▶ **Selection**
• • • • • • •

What do you supose is the minimum size viv for a single pair of Imitating Dart Frogs (Ranitomeya imitator)?


----------



## tclipse (Sep 19, 2009)

geoff200 said:


> What do you supose is the minimum size viv for a single pair of Imitating Dart Frogs (Ranitomeya imitator)?


"Search" is your friend, this has been discussed a bunch. The Care Sheets under the main forum tabs are helpful as well. Just so you know, Imitators are usually considered intermediate frogs. If you haven't kept dart frogs before, you should look into tinctorius/azureus, leucomelas, or auratus.


----------



## RMB (Nov 26, 2009)

Many seem to find a 10 gallon vert sufficient, and that happens to be what I'm setting up now for my imitators.


----------



## zBrinks (Jul 16, 2006)

RMB said:


> Many seem to find a 10 gallon vert sufficient, and that happens to be what I'm setting up now for my imitators.


 That being said, a 10 gallon horizontal often gives the frogs more usable space. Bigger is typically better.


----------



## puddles (Mar 18, 2010)

gtclipse01 said:


> "Search" is your friend, this has been discussed a bunch. The Care Sheets under the main forum tabs are helpful as well. Just so you know, Imitators are usually considered intermediate frogs. If you haven't kept dart frogs before, you should look into tinctorius/azureus, leucomelas, or auratus.


DAE think this post is a little rude?

Welcome to Dendroboard, geoff200.


----------



## flapjax3000 (Jul 4, 2009)

I thing that a 15 or a 20 vert is a nice medium size for a pair of thumbs. There is enough room to provide several layers of usable space and it allows you to place broms that are large enough to provide ample locations for tadpoles.


----------



## D3monic (Feb 8, 2010)

A 20 would definatly be a good way to go. Or even a exoterra. I rarely see my thumbs on the bottom 1/4 of the tank, they are always up hopping around the broms. I think a 10 would be alittle tight to work with personally.


----------



## Wug (Mar 1, 2009)

I currently have a sexed pair in a 12x12x18 exoterra. I think it works well. I wouldn't recommend it if you have minimal plants or 2 of the same sex.
On a side note.... I see mine on the floor quite a bit.


----------



## Dean (Mar 1, 2008)

I keep a pair in a 20 gal vertical. This is what it use to look like a year ago.


----------



## slipperheads (Oct 17, 2007)

10gal is fine, if I went that low though it would have to be vertical in my book. My proven pair is in a 12x12x18 Exo


----------



## zBrinks (Jul 16, 2006)

§lipperhead said:


> 10gal is fine, if I went that low though it would have to be vertical in my book.


 Just out of curiosity, why would you go vertical over horizontal? What benefit, besides an easier to access door, does it have?


----------



## fleshfrombone (Jun 15, 2008)

Not at all. This topic has been discussed at great length multiple times.



puddles said:


> DAE think this post is a little rude?
> 
> Welcome to Dendroboard, geoff200.


----------



## vugger#1 (Jul 20, 2009)

IMO 12x12x18 exo or larger would be best. I do have a pair in a 10 vert it works just a little tight. If they weren't laying eggs all the time I would move them to a better size tank.


----------



## ashb (Dec 9, 2009)

fleshfrombone said:


> Not at all. This topic has been discussed at great length multiple times.

• • • • • • •

▶ **Short task**
Extend the forum thread on tank sizes for imitating dart frogs, picking up after its final quoted line. The data that follows is not needed for this work.

▶ **Given data**
• • • • • • •

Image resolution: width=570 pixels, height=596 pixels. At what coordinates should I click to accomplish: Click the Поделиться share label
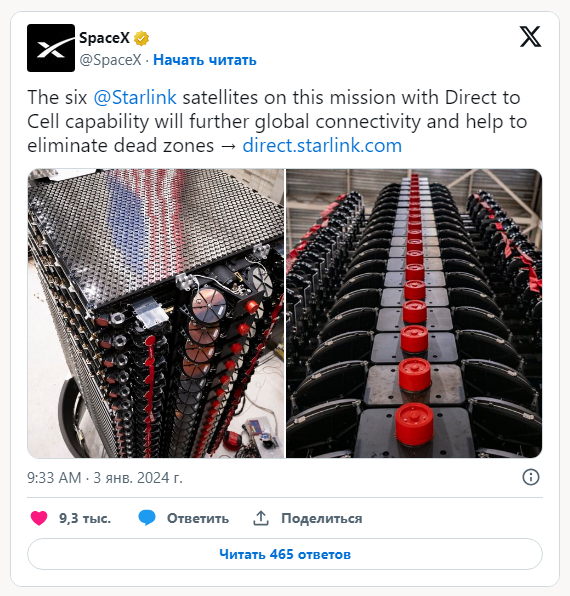point(322,518)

• • • • • • •

▶ **Final answer**
It is his first post here, maybe he didn't think to check to see if this was a commonly asked question. Let's try to be as welcoming as possible.


----------



## slipperheads (Oct 17, 2007)

Hey Zach, 

It's not space, but the frog's arboreal preference they seem to have.


----------



## zBrinks (Jul 16, 2006)

IME, when I was keeping imitators in 18x18x24 exos, they would spend much more time in the leaf litter, hunting down microfauna. Vivs with a smaller footprint tend to have much less microfauna, a reduced ability to cycle nutrients, etc. 
I really think that the inhabitants would benefit more by a 167% increase in floor space, as opposed to an extra 8 inches of height.


----------



## D3monic (Feb 8, 2010)

I guess it depends on the frog, My C. Valley spend alot of time on the ground but my varadero's spend alot of time up high. Only time they are on the ground is if I havnt feed them for 3 days and they are digging in the litter for food.


----------



## fleshfrombone (Jun 15, 2008)

The question was asked and I answered. It's a forum about dart frogs and their husbandry. It's been around for years and imitators are one the most if not THE most popular thumb species so chances are good it's been asked and discussed multiple times.



ashb said:


> It is his first post here, maybe he didn't think to check to see if this was a commonly asked question. Let's try to be as welcoming as possible.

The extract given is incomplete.